- Introducão
- I. O ENCONTRO COM CRISTO, LEGADO DO GRANDE JUBILEU
- II. UM ROSTO A CONTEMPLAR
- III. PARTIR DE CRISTO
- IV. TESTEMUNHAS DO AMOR
- CONCLUSÃO
III.
PARTIR DE CRISTO
29. " Eu estarei sempre convosco, até ao fim do mundo " (Mt
28,20). Esta certeza, amados irmãos e irmãs, acompanhou a Igreja
durante dois milénios e foi agora reavivada em nossos corações
com a celebração do Jubileu; dela devemos auferir um novo impulso
para a vida cristã, melhor, fazer dela a força inspiradora do
nosso caminho.
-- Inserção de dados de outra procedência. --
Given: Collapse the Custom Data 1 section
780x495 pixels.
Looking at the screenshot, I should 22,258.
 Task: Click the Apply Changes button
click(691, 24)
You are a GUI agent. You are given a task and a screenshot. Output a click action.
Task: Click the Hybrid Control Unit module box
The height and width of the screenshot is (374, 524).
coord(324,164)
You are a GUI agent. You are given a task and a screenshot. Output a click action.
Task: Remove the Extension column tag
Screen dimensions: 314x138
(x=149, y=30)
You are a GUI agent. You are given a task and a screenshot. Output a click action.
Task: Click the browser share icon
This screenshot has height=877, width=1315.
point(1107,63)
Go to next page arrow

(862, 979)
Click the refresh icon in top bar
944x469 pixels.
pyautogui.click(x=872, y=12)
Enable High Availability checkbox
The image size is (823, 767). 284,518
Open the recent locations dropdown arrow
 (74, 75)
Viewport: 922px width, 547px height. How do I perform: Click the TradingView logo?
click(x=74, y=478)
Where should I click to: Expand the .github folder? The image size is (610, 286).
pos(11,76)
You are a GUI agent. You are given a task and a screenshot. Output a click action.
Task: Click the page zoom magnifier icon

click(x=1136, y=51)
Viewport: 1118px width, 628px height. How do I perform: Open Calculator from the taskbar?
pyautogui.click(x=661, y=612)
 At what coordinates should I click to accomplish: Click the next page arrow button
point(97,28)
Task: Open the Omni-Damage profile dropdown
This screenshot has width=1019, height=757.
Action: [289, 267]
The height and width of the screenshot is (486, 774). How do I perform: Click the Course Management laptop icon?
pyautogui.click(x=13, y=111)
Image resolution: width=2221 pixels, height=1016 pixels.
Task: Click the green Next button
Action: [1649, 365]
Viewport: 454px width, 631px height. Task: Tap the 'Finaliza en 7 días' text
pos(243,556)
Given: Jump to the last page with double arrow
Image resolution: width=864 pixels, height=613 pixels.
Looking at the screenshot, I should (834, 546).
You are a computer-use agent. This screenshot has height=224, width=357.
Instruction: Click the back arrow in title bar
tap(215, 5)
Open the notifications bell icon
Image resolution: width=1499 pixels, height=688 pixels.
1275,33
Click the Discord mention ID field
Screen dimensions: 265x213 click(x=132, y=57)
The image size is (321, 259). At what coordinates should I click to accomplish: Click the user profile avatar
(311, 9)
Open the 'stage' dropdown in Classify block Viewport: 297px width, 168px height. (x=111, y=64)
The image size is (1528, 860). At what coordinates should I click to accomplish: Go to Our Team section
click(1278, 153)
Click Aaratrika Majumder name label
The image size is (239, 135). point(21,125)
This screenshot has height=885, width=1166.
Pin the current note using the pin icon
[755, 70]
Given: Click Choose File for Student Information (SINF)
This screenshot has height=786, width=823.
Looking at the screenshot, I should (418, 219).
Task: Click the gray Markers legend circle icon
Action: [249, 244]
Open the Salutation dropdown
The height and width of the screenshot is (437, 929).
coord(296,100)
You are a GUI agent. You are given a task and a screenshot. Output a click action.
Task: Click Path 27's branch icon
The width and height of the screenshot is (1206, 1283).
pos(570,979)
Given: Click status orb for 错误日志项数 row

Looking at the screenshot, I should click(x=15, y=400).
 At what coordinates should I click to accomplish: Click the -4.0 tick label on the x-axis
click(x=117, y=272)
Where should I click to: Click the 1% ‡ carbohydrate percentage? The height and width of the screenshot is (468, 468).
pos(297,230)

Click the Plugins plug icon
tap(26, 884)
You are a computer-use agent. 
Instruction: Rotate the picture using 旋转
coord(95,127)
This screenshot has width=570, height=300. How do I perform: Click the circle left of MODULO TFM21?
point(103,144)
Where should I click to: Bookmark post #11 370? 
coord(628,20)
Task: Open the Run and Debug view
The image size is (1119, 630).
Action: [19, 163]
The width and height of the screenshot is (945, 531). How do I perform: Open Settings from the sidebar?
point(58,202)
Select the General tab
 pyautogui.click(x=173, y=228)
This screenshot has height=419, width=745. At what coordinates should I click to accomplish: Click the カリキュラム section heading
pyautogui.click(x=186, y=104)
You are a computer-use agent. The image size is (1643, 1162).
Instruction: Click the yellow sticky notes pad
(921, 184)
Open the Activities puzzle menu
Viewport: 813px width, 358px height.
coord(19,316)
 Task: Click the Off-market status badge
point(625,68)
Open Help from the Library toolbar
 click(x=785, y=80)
É com a consciência desta presença do Ressuscitado
entre nós que hoje nos pomos a pergunta feita a Pedro no fim do seu discurso
de Pentecostes, em Jerusalém: " Que havemos de fazer? " (Act
2,37).
Interrogamo-nos animados de confiante optimismo, embora sem subestimar os problemas.
Certamente não nos move a esperança ingénua de que possa
haver uma fórmula mágica para os grandes desafios do nosso tempo;
não será uma fórmula a salvar-nos, mas uma Pessoa, e a
certeza que Ela nos infunde: Eu estarei convosco!
Sendo assim, não se trata de inventar um " programa novo ".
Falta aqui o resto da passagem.